(SUPPLIED RECORDS begins)

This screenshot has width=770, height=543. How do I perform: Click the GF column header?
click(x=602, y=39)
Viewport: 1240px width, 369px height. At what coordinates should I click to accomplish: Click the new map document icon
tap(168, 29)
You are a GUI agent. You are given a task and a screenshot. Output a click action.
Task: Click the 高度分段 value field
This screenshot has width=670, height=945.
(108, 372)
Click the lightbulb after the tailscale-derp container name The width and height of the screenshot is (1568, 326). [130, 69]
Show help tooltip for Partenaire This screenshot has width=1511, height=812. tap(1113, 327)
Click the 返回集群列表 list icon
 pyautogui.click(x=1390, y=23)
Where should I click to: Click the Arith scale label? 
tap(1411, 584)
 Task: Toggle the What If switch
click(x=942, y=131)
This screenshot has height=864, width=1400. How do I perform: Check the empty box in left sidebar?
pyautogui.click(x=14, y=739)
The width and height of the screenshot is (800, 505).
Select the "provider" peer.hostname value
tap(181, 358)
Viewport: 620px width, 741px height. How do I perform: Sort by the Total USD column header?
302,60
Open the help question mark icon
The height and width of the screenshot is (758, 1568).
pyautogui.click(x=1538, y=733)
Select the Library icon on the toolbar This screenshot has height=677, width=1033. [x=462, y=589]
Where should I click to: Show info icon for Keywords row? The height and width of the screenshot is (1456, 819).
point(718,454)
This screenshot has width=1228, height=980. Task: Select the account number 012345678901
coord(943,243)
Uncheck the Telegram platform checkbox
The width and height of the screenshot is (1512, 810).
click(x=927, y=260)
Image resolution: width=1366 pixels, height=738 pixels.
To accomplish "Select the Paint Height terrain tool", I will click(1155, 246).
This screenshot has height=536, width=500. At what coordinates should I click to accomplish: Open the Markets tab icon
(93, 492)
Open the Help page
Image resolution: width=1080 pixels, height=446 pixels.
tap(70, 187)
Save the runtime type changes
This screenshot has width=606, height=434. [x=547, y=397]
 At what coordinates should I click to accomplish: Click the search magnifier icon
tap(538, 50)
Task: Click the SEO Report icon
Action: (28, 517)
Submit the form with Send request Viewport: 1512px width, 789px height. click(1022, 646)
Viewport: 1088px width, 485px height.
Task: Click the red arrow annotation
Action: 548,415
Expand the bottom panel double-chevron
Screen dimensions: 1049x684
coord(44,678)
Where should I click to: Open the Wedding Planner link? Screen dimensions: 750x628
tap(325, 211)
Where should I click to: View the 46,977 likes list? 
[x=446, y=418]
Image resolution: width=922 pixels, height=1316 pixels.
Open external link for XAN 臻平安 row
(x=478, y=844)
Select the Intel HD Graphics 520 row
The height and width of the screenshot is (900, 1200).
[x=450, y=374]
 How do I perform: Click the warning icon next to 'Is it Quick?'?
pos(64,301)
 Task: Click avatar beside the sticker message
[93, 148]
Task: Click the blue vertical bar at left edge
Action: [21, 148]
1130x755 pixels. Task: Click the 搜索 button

(SUPPLIED RECORDS ends)

- _ASSIGNMENT_
Once the line with "This screenshot has height=536, width=500." is found, transcribe it and each line after it through the final line of the entries, exactly and only.

- _ANSWER_
This screenshot has height=536, width=500. At what coordinates should I click to accomplish: Open the Markets tab icon
(93, 492)
Open the Help page
Image resolution: width=1080 pixels, height=446 pixels.
tap(70, 187)
Save the runtime type changes
This screenshot has width=606, height=434. [x=547, y=397]
 At what coordinates should I click to accomplish: Click the search magnifier icon
tap(538, 50)
Task: Click the SEO Report icon
Action: (28, 517)
Submit the form with Send request Viewport: 1512px width, 789px height. click(1022, 646)
Viewport: 1088px width, 485px height.
Task: Click the red arrow annotation
Action: 548,415
Expand the bottom panel double-chevron
Screen dimensions: 1049x684
coord(44,678)
Where should I click to: Open the Wedding Planner link? Screen dimensions: 750x628
tap(325, 211)
Where should I click to: View the 46,977 likes list? 
[x=446, y=418]
Image resolution: width=922 pixels, height=1316 pixels.
Open external link for XAN 臻平安 row
(x=478, y=844)
Select the Intel HD Graphics 520 row
The height and width of the screenshot is (900, 1200).
[x=450, y=374]
 How do I perform: Click the warning icon next to 'Is it Quick?'?
pos(64,301)
 Task: Click avatar beside the sticker message
[93, 148]
Task: Click the blue vertical bar at left edge
Action: [21, 148]
1130x755 pixels. Task: Click the 搜索 button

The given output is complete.